La mayoría de los jueces de la Corte Suprema de Estados Unidos expresó dudas sobre la legalidad de la orden ejecutiva del presidente Donald Trump que busca restringir el derecho a la ciudadanía por nacimiento.
La medida, firmada al inicio de su segundo mandato, pretende impedir que hijos de inmigrantes indocumentados o visitantes temporales obtengan la nacionalidad estadounidense, lo que podría afectar a más de 250 mil bebés al año.
Durante la audiencia, jueces tanto progresistas como conservadores cuestionaron los argumentos de la Casa Blanca.

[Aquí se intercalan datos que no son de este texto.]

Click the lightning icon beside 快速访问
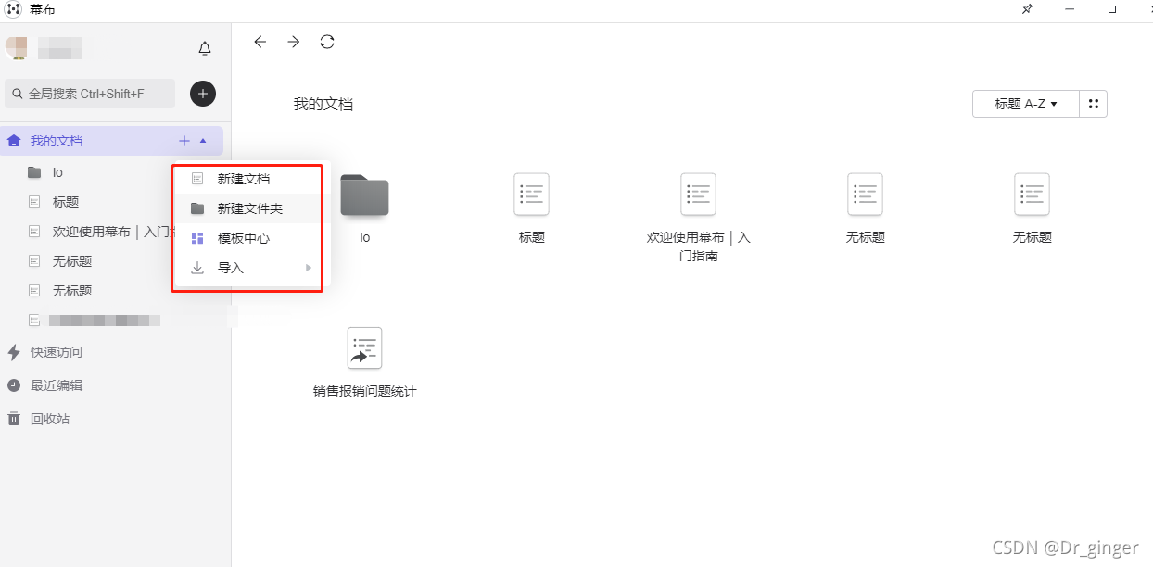Screen dimensions: 1153x567 pos(13,352)
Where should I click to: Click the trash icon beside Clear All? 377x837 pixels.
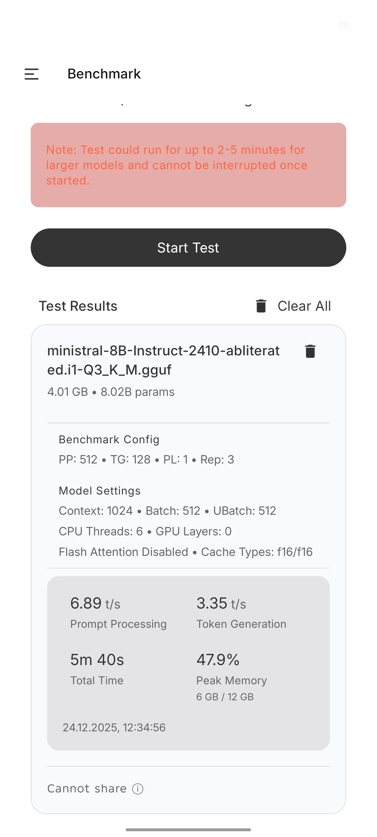pos(261,306)
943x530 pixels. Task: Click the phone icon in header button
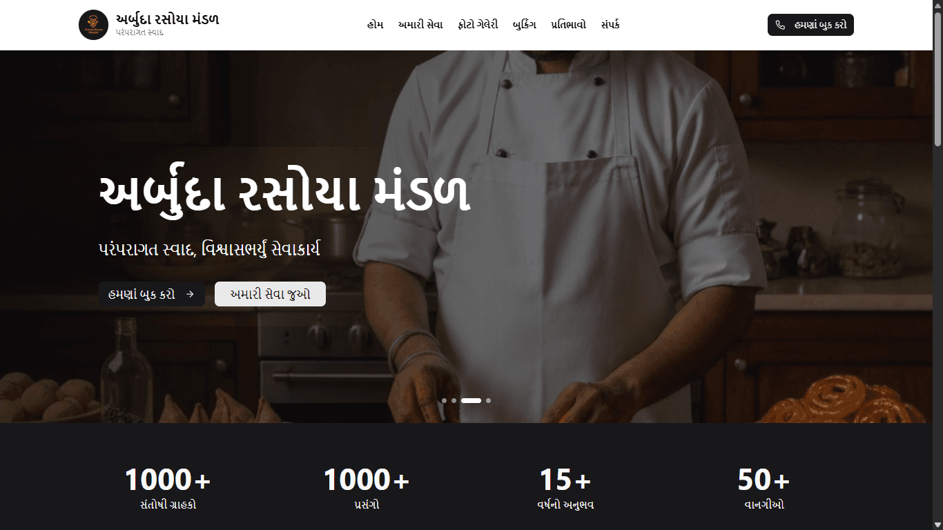pos(780,25)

Entre ellos, el presidente del tribunal, John Roberts, calificó la interpretación del gobierno como “muy peculiar”, dejando entrever un posible fallo adverso para la administración.

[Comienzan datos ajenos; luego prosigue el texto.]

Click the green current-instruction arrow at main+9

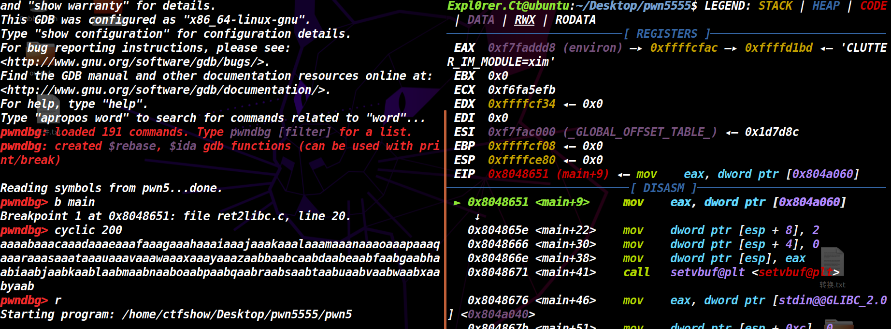pyautogui.click(x=457, y=202)
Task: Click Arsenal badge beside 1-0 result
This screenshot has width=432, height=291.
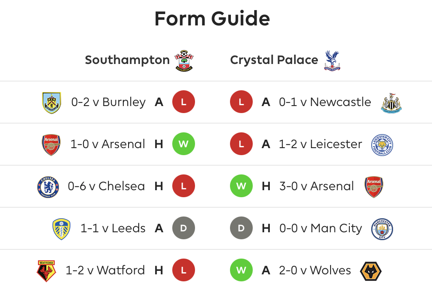Action: pyautogui.click(x=51, y=145)
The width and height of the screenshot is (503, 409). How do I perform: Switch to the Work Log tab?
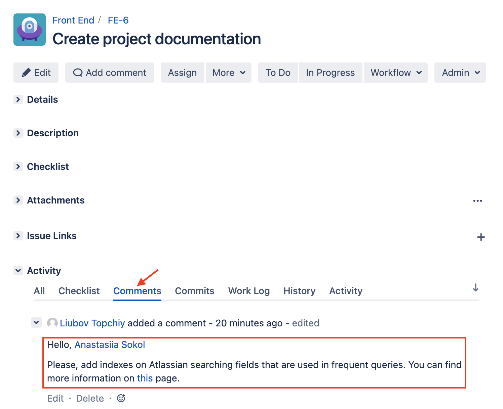[249, 291]
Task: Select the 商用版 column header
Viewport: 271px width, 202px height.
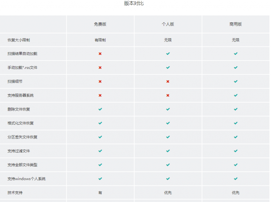Action: pyautogui.click(x=236, y=24)
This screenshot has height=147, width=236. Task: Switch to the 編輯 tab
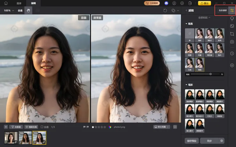[33, 3]
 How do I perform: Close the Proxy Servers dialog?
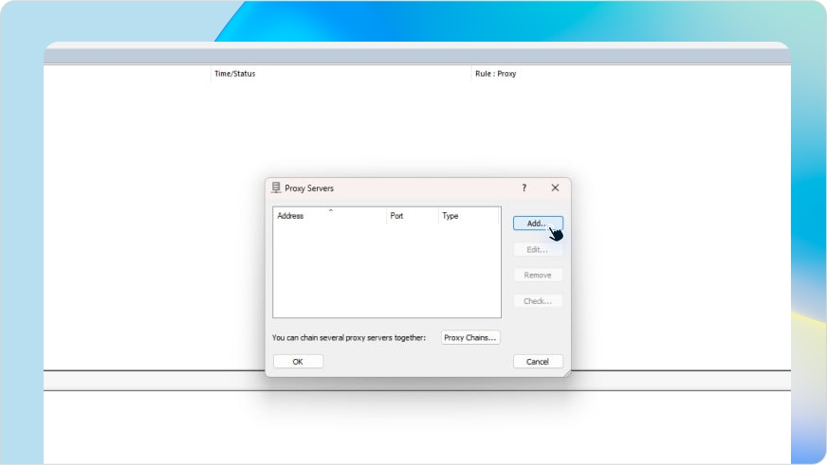pos(555,188)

También los magistrados Brett Kavanaugh y Neil Gorsuch manifestaron escepticismo sobre la constitucionalidad de la medida.
El debate gira en torno a la interpretación de la Decimocuarta Enmienda de la Constitución, que establece que toda persona nacida en Estados Unidos es ciudadana, siempre que esté “sujeta a su jurisdicción”.

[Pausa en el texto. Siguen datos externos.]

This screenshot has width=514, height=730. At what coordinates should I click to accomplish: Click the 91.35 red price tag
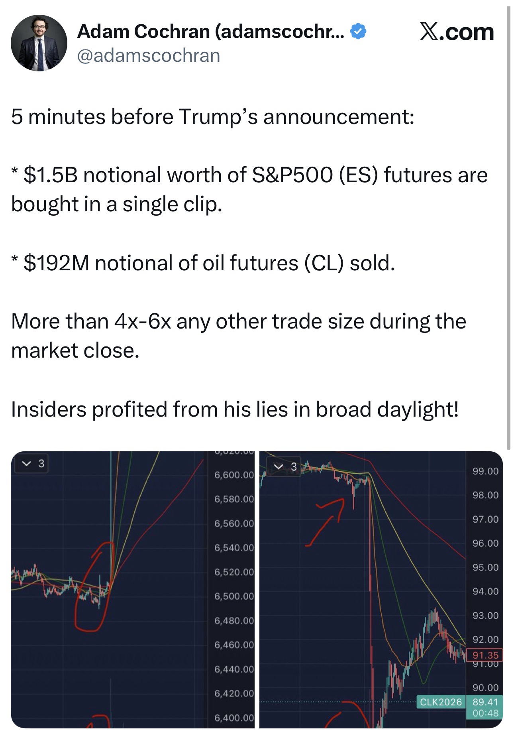[485, 655]
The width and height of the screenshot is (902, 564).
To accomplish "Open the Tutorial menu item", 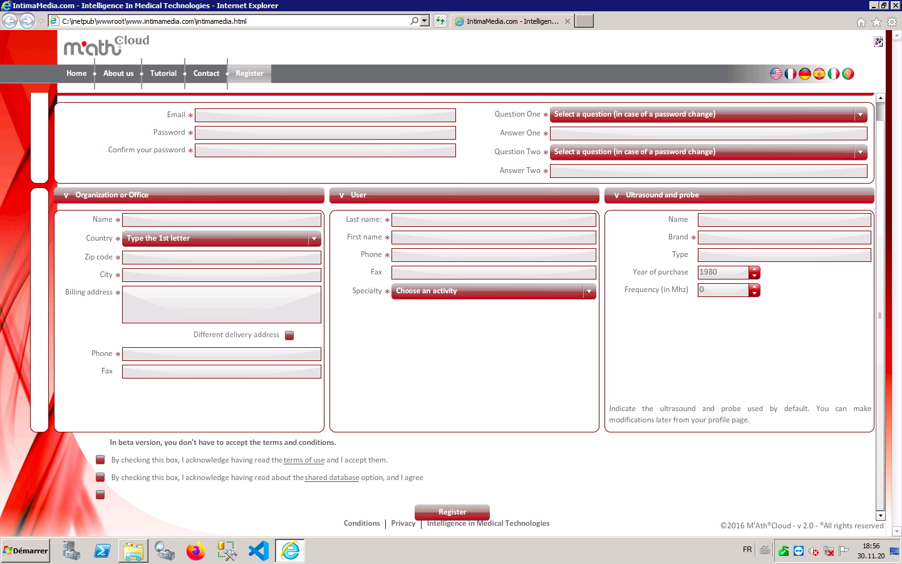I will coord(163,73).
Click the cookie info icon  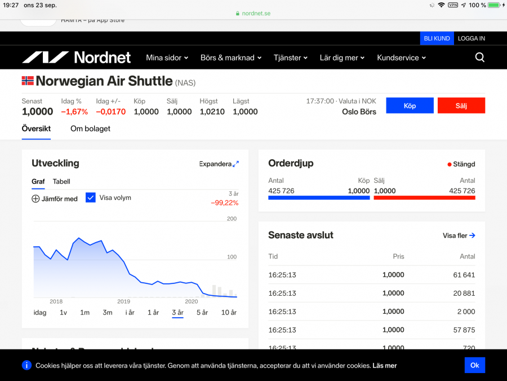[x=26, y=365]
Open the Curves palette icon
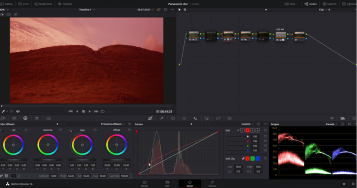The width and height of the screenshot is (357, 188). (x=150, y=118)
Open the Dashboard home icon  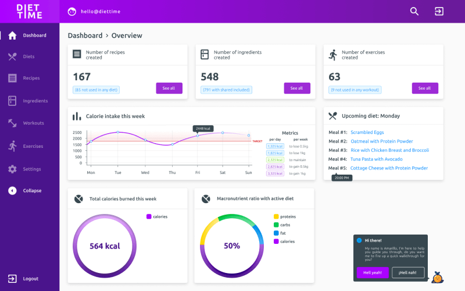click(x=12, y=36)
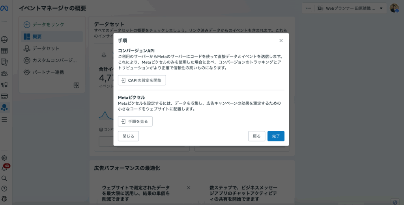This screenshot has height=205, width=404.
Task: Collapse the navigation side panel
Action: coord(77,85)
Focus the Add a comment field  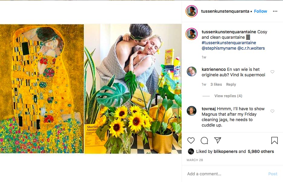click(x=224, y=174)
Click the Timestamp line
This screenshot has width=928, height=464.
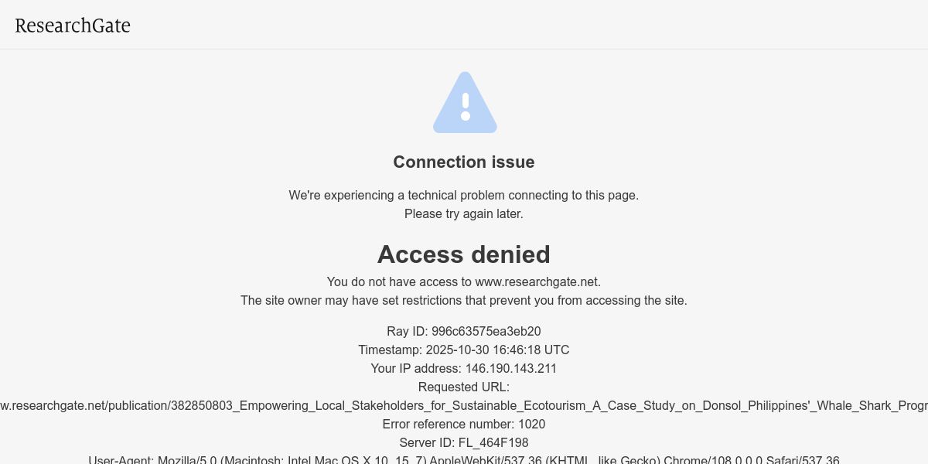pyautogui.click(x=464, y=350)
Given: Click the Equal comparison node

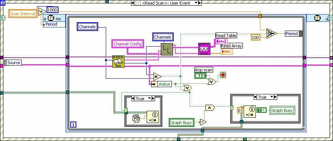Looking at the screenshot, I should [157, 76].
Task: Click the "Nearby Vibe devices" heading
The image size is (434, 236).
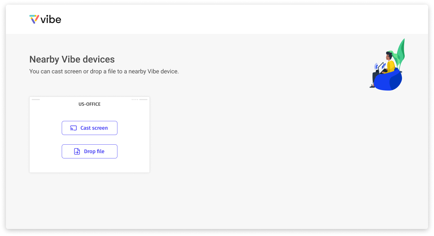Action: (x=72, y=59)
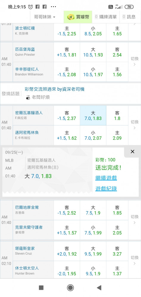Tap the Android home circle icon

[71, 288]
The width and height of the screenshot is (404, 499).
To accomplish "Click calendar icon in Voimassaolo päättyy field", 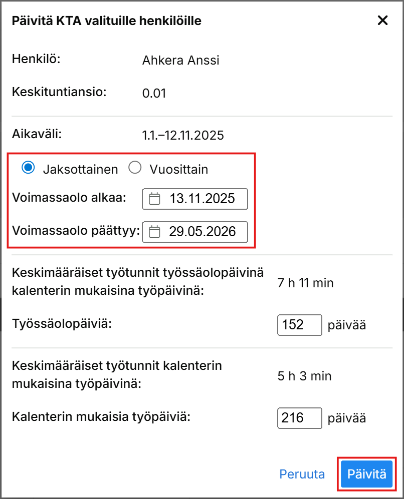I will (x=155, y=232).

Durante más de 150 años, este principio ha sido interpretado de forma amplia, otorgando ciudadanía a casi todos los nacidos en territorio estadounidense, con excepciones muy específicas.
Sin embargo, la administración Trump sostiene que esta disposición ha sido aplicada de manera errónea y busca restringir su alcance.
En un hecho sin precedentes, Trump asistió personalmente a la audiencia del tribunal, lo que ha sido interpretado como un intento de presión sobre el poder judicial.
Tras abandonar la sesión, el mandatario expresó su descontento en redes sociales, reiterando su rechazo al derecho de ciudadanía por nacimiento.
La sentencia se espera en los próximos meses y podría redefinir uno de los principios fundamentales del sistema legal estadounidense, con implicaciones profundas en materia migratoria y constitucional.